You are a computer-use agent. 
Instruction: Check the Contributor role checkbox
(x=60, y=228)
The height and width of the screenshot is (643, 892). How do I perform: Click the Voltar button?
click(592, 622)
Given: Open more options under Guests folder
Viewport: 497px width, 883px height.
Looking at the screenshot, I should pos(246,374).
┄┄┄┄┄┄┄┄┄┄┄┄┄┄┄┄┄┄┄┄
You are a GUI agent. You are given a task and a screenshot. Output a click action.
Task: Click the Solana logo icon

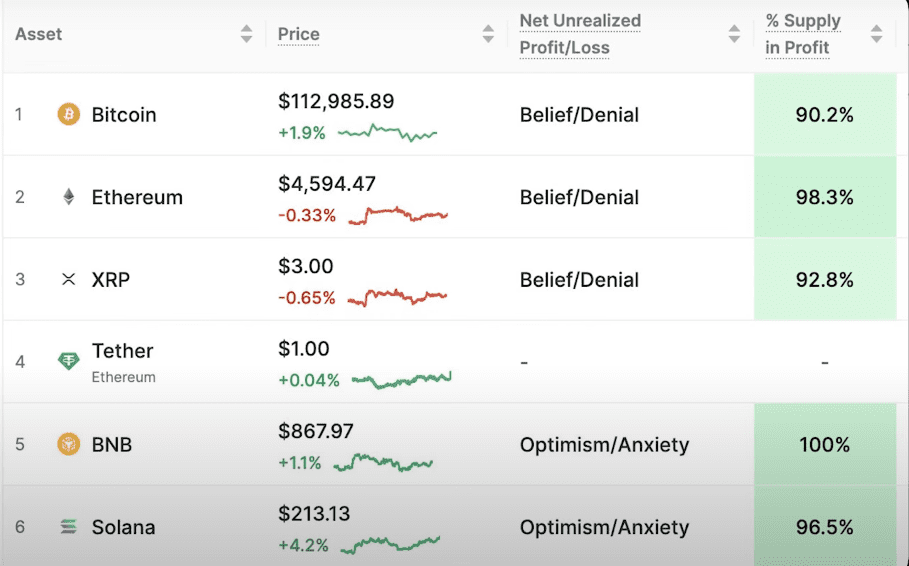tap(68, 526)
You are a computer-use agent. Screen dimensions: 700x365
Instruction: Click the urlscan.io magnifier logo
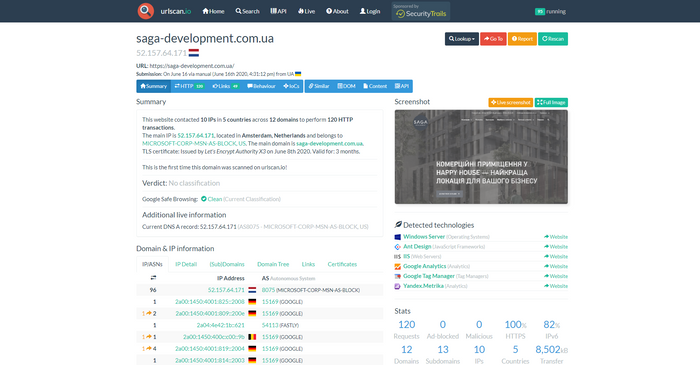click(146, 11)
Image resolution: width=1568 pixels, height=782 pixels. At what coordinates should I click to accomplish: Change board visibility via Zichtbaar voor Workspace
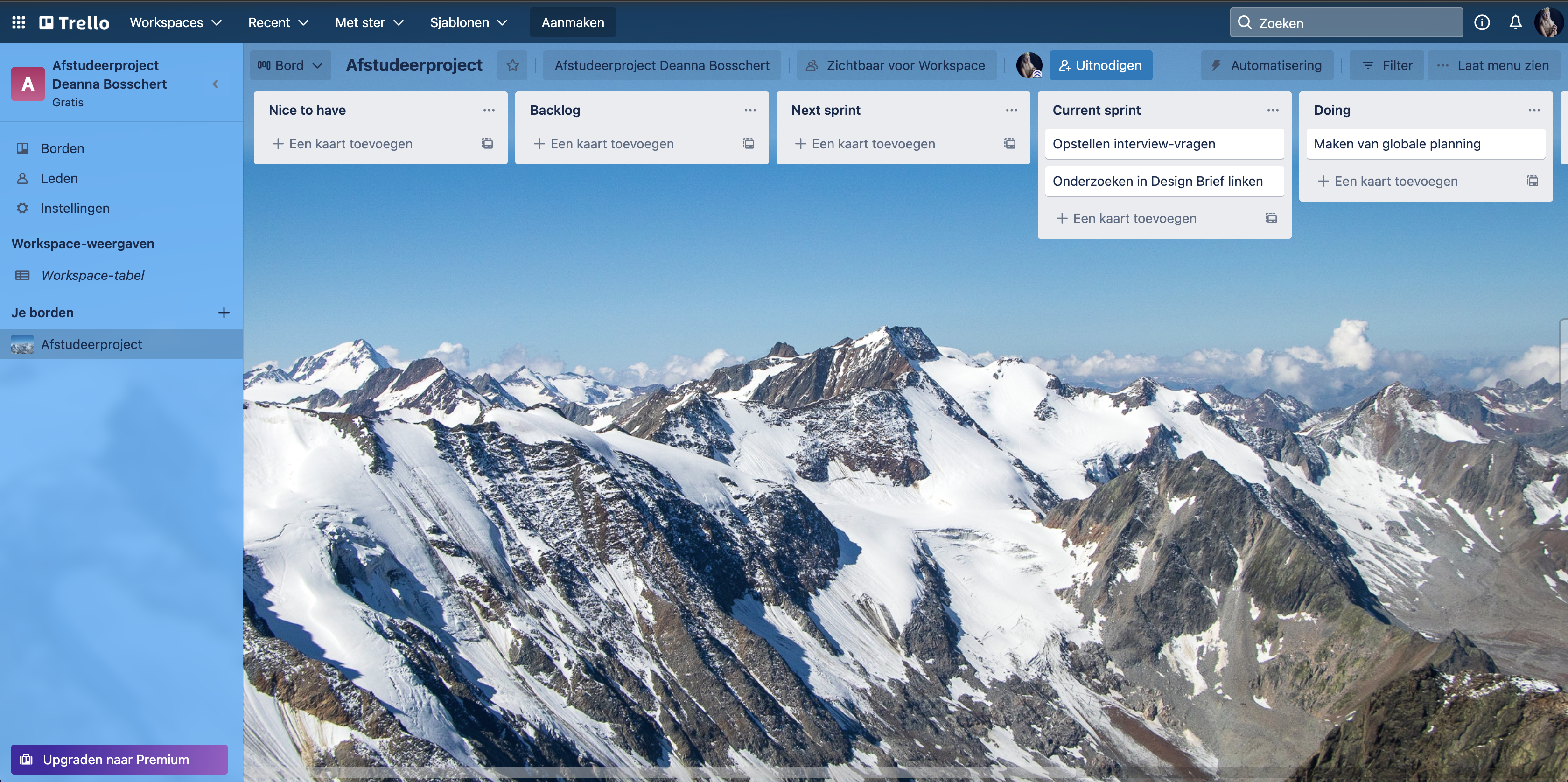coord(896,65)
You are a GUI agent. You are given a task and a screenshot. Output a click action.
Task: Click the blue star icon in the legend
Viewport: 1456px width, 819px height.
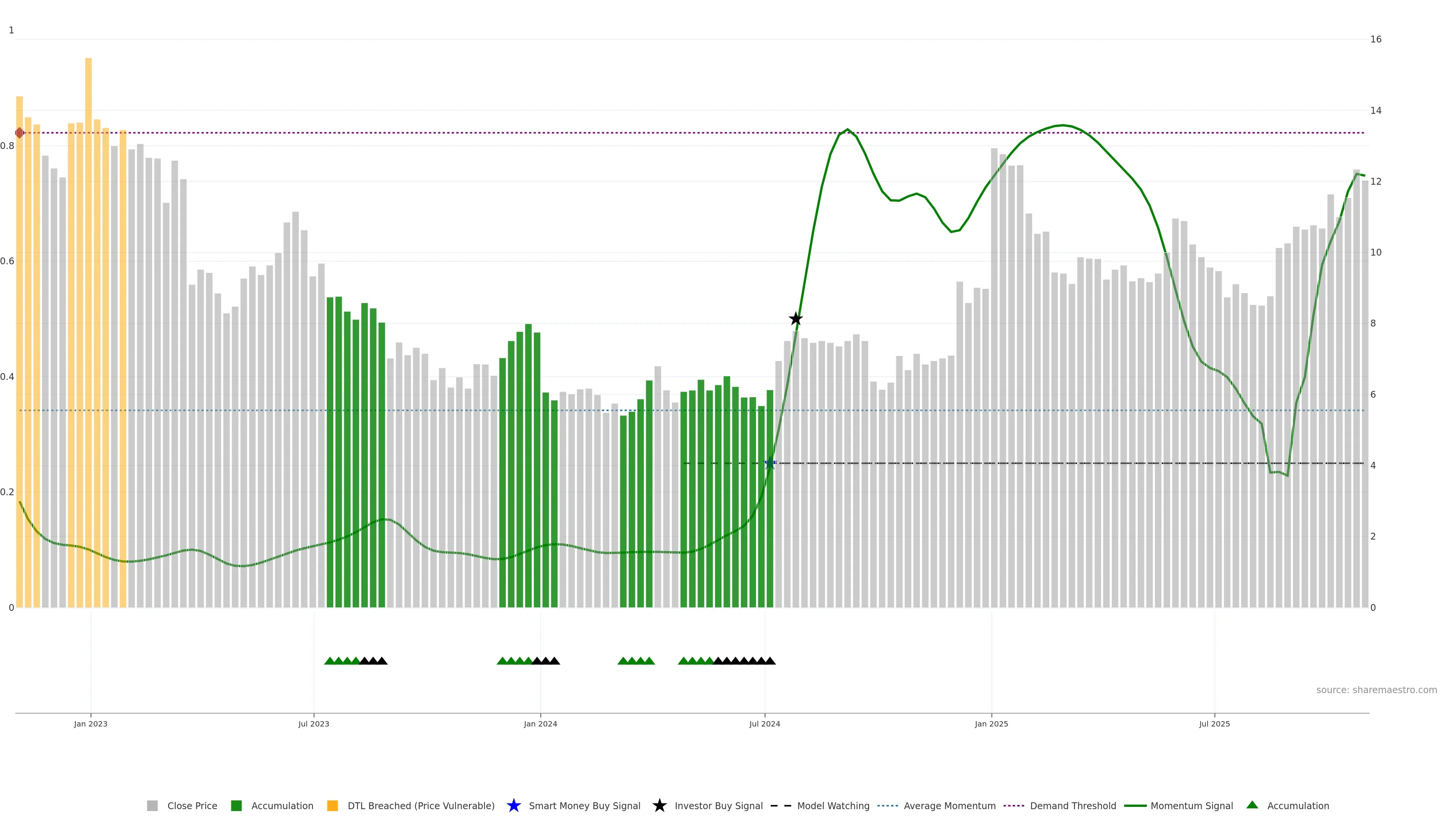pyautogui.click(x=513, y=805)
┄┄┄┄┄┄┄┄┄┄┄┄┄┄┄┄┄┄┄┄
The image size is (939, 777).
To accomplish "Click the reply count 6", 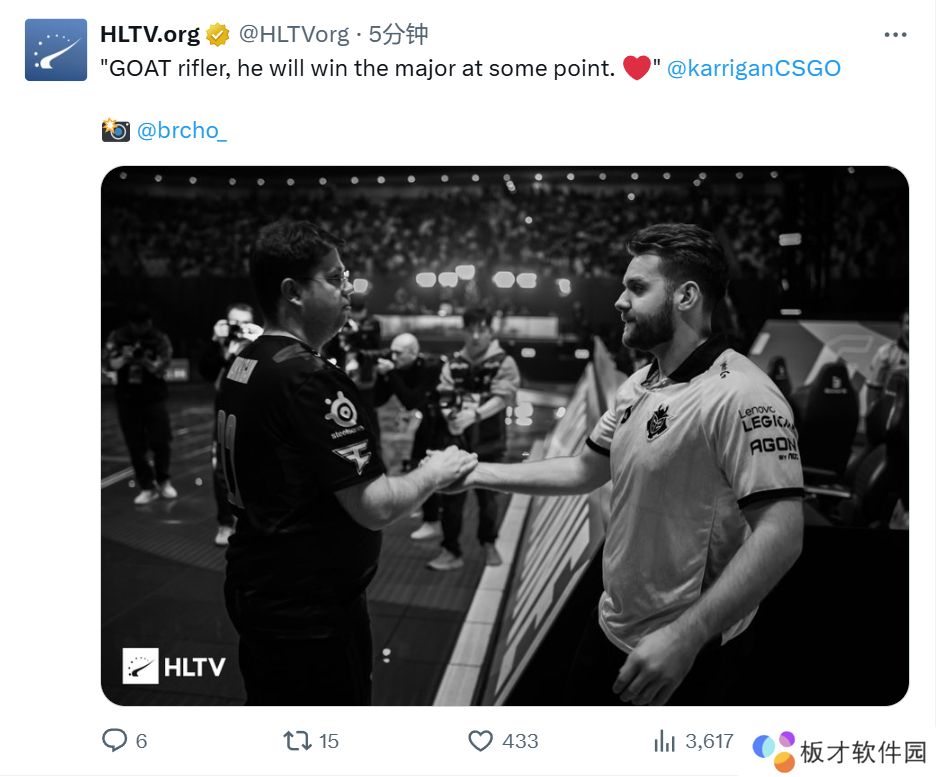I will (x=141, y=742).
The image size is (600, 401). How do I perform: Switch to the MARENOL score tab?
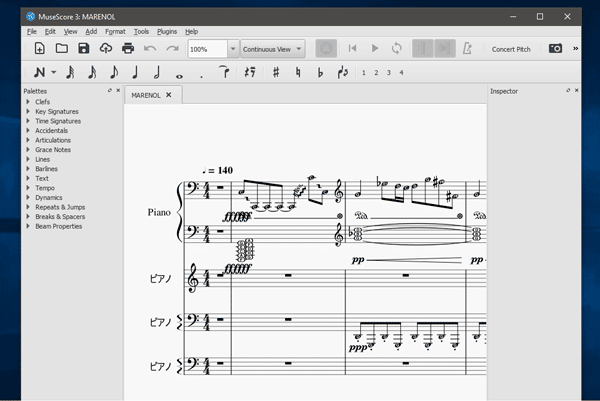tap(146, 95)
┄┄┄┄┄┄┄┄┄┄┄┄┄┄┄┄┄┄┄┄
PROBLEM STATEMENT:
Can you reproduce, word for word, the part of the records that opens with the line containing "The height and" and closes with the line containing "Looking at the", including both of those lines?

OUTPUT FOR THIS TASK:
The height and width of the screenshot is (643, 892). How do I perform: Click the Voltar button?
click(592, 622)
Given: Open more options under Guests folder
Viewport: 497px width, 883px height.
Looking at the screenshot, I should pos(246,374).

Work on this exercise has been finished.